+++ The input +++

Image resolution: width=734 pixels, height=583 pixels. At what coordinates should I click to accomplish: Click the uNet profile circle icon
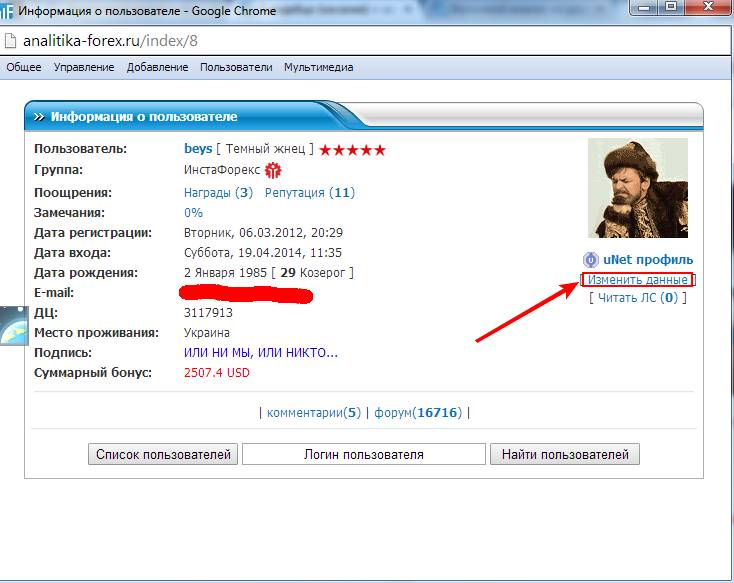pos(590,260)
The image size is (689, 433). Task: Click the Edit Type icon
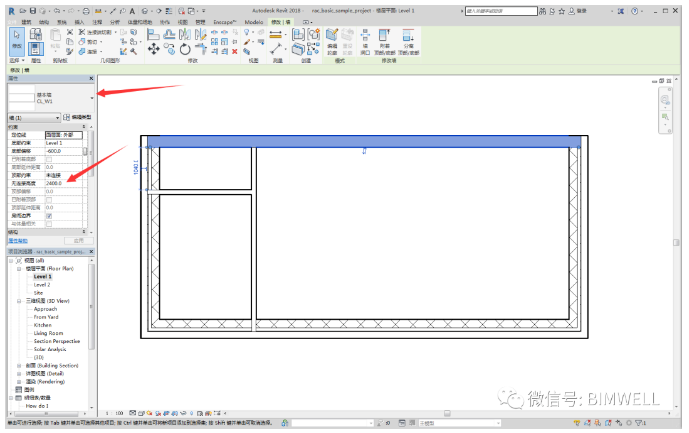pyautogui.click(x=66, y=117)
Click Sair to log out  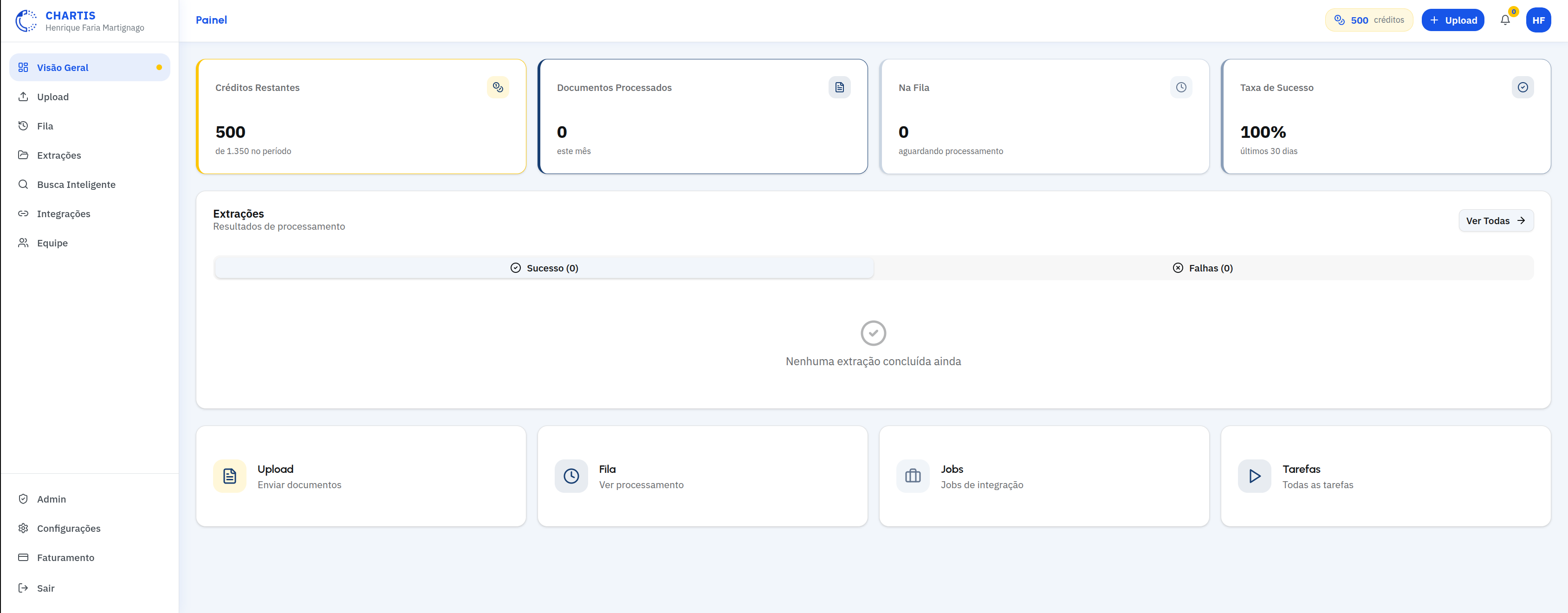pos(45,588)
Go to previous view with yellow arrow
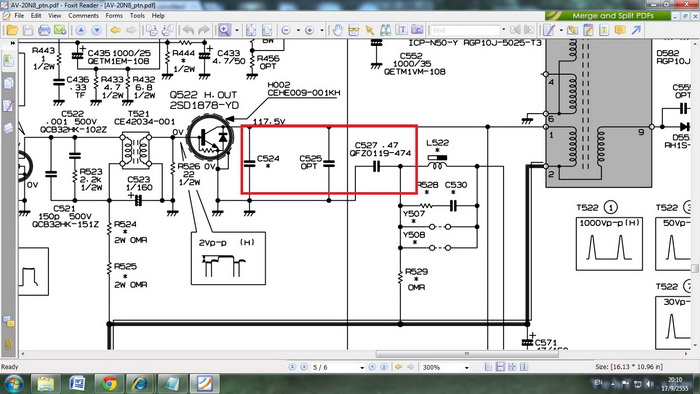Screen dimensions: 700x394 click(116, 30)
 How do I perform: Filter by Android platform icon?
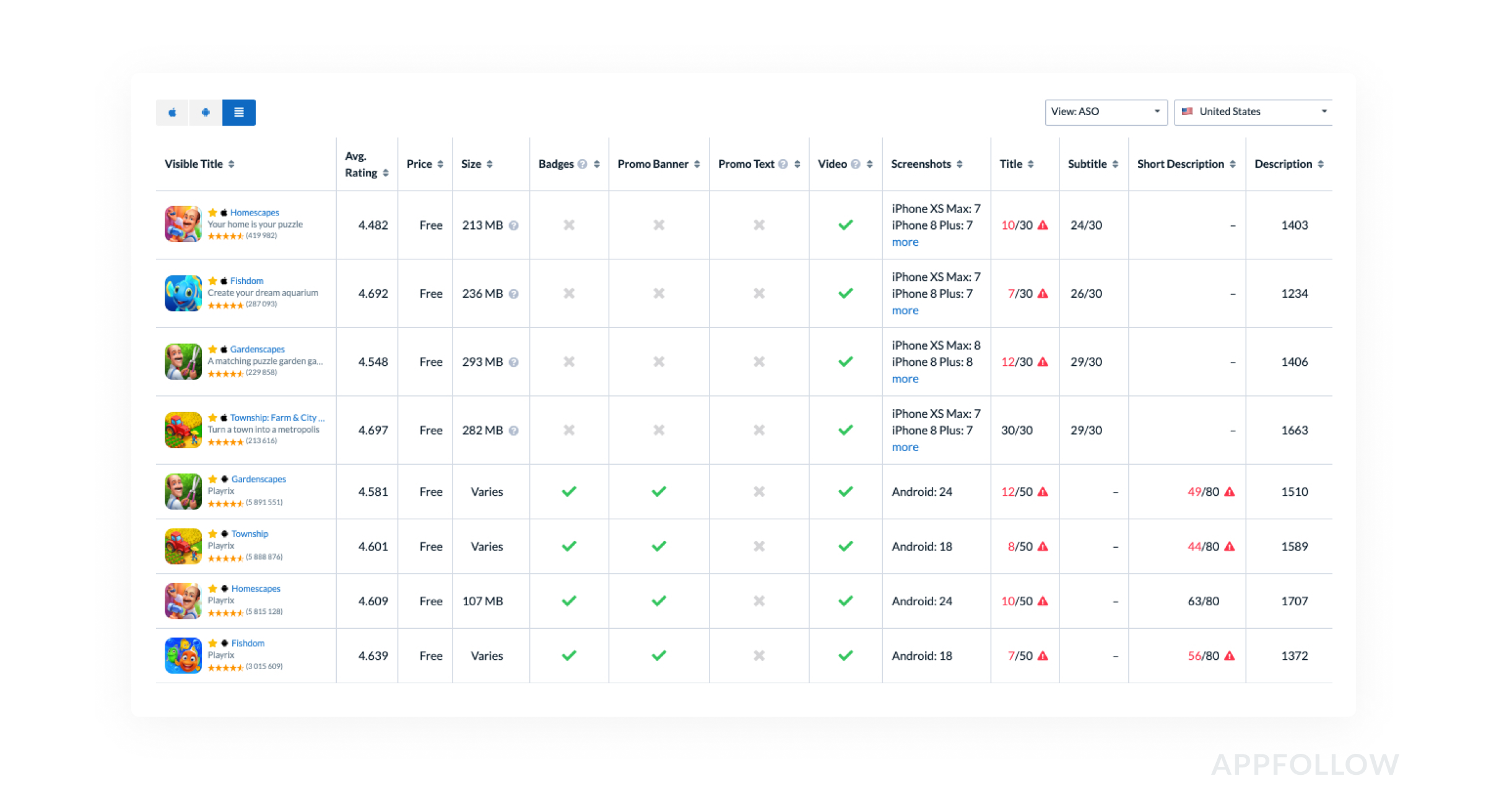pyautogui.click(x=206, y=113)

+++

◆ Requirements
Rewrite the entries from the line with "How do I perform: Filter" through the end of the entries, substituting "iOS" for "Android" and changing nothing else. Omit the pictures.

◆ Task answer
 How do I perform: Filter by iOS platform icon?
pyautogui.click(x=206, y=113)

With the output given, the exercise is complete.